The Rileys’ ministry began with a five-minute sermon. “It was one of the most mortifying experiences I’ve ever experienced,” Kevin Riley said. But for Anne Bussiere, who helped Mount Baker become a Matthew 25 church, Kevin’s heart and the message he brought in left the congregation feeling that he was “really moving with the Spirit.” So, leaders at the church kept inviting him back to preach.

Danielle Riley (photo by Mike Fitzer/Film 180)

Schlosser-Hall noted the church had income of $26,000 in 2017. “They had a standalone church model when [the Rileys] started,” he said. All the income came from congregational giving.

Then Mount Baker became a cold weather shelter and landed a federal grant to do ministry for people addicted to drugs.

By 2023, the church’s income had jumped dramatically, to $831,000, “through the proliferation of partnerships for poverty alleviation and addiction recovery God had called them to,” Schlosser-Hall said.

Schlosser-Hall also touched briefly on another church participating in the mixed economy: Broadway Presbyterian Church in Manhattan. (Learn more here and here.). The 80-member congregation includes a preschool and extensive ministry to people experiencing hunger. Next door to the church, which is across the street from Columbia University, is space the church leased to a coffee shop and hair salon.

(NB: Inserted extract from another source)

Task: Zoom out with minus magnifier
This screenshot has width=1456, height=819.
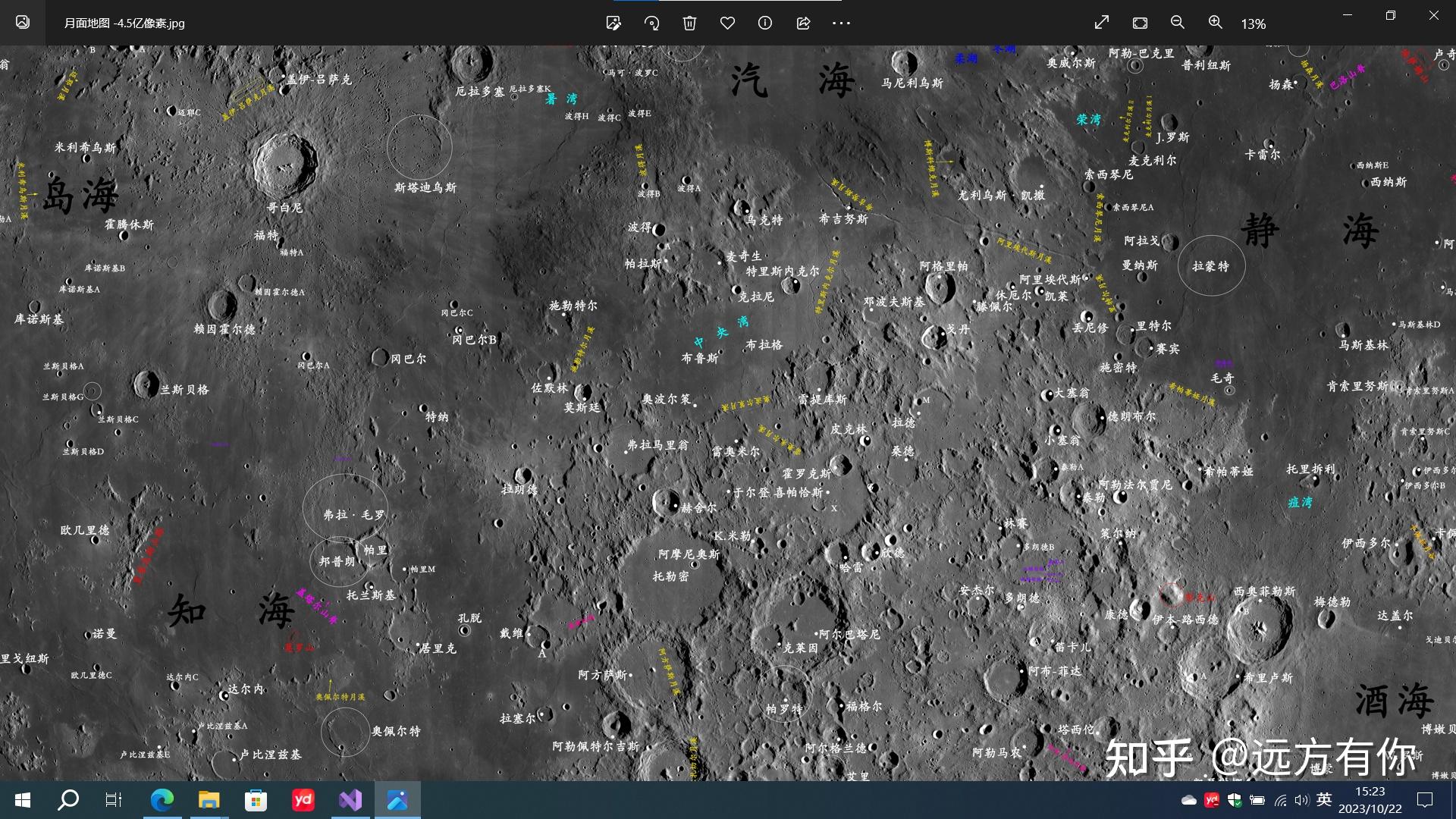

“If we partner with others, it’s a supplement to that standalone church,” Schlosser-Hall said. “The standalone church model says we are a discrete congregation that has an ordained pastoral leader, a fully constituted session, and members who support the church fully. If they don’t, we encourage them to give more.”

There are numerous pathways to living our faithful ministry in the community, including the PC(USA)’s 1001 New Worshiping Communities, Schlosser-Hall said, adding, “Thanks be to God for how the Spirit moves to transform in new ways.”

Synod School continues at Buena Vista University in Storm Lake, Iowa, through Friday.